ABOUT THIS TASK
Given the entries that follow, write out exactly the lines starting at the one containing "Businesses (176, 2437)" and ending at the one containing "Email address: (512, 771)", both ends included, and only those.

GIVEN INFORMATION
# # # #
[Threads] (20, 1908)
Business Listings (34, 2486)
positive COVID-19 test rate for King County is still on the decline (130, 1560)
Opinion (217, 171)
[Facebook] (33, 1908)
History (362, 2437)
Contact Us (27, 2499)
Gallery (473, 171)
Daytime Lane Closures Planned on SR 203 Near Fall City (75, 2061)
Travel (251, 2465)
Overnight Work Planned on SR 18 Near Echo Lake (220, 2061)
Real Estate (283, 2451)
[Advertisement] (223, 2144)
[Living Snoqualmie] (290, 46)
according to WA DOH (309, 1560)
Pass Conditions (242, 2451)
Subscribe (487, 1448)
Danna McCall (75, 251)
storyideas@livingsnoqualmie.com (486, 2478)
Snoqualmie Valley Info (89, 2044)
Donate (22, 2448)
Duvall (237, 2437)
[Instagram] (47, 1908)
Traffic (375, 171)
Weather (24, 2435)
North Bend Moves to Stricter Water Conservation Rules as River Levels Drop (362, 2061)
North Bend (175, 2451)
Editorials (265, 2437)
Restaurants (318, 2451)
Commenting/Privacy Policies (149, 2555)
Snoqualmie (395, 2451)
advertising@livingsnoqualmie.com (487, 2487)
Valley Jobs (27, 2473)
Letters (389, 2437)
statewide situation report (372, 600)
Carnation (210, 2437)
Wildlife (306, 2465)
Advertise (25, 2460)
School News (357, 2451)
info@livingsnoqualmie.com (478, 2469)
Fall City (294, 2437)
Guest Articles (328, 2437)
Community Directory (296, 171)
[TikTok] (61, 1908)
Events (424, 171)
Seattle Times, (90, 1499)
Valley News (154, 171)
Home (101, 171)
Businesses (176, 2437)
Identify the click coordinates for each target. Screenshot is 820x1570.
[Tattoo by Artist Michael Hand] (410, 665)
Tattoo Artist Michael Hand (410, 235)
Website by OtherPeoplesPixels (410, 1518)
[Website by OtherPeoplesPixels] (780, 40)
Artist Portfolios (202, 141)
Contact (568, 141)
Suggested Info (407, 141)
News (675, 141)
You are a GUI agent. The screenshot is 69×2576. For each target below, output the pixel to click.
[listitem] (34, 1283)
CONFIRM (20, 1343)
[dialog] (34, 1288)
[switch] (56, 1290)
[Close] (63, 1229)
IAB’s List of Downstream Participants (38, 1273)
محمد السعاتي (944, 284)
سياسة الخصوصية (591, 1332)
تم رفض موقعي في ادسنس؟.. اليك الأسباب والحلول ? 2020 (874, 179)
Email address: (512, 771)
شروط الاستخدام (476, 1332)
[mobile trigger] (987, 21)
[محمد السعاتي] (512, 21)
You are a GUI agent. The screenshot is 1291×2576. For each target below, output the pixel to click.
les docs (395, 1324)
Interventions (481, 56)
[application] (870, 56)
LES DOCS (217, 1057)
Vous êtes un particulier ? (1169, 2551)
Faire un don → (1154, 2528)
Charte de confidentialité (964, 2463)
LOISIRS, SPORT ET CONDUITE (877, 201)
# # # #
SOLUTION TO THIS EXERCISE
Businesses (176, 2437)
Identify the click coordinates for each target. Screenshot is 820x1570.
[Tattoo by Artist Michael Hand] (410, 665)
Tattoo Artist Michael Hand (410, 235)
Website by OtherPeoplesPixels (410, 1518)
[Website by OtherPeoplesPixels] (780, 40)
Artist Portfolios (202, 141)
Contact (568, 141)
Suggested Info (407, 141)
News (675, 141)
You are a GUI agent. The screenshot is 69×2576. For each target below, output the pixel to click.
[listitem] (34, 1283)
CONFIRM (20, 1343)
[dialog] (34, 1288)
[switch] (56, 1290)
[Close] (63, 1229)
IAB’s List of Downstream Participants (38, 1273)
محمد السعاتي (944, 284)
سياسة الخصوصية (591, 1332)
تم رفض موقعي في ادسنس؟.. اليك الأسباب والحلول ? 2020 (874, 179)
Email address: (512, 771)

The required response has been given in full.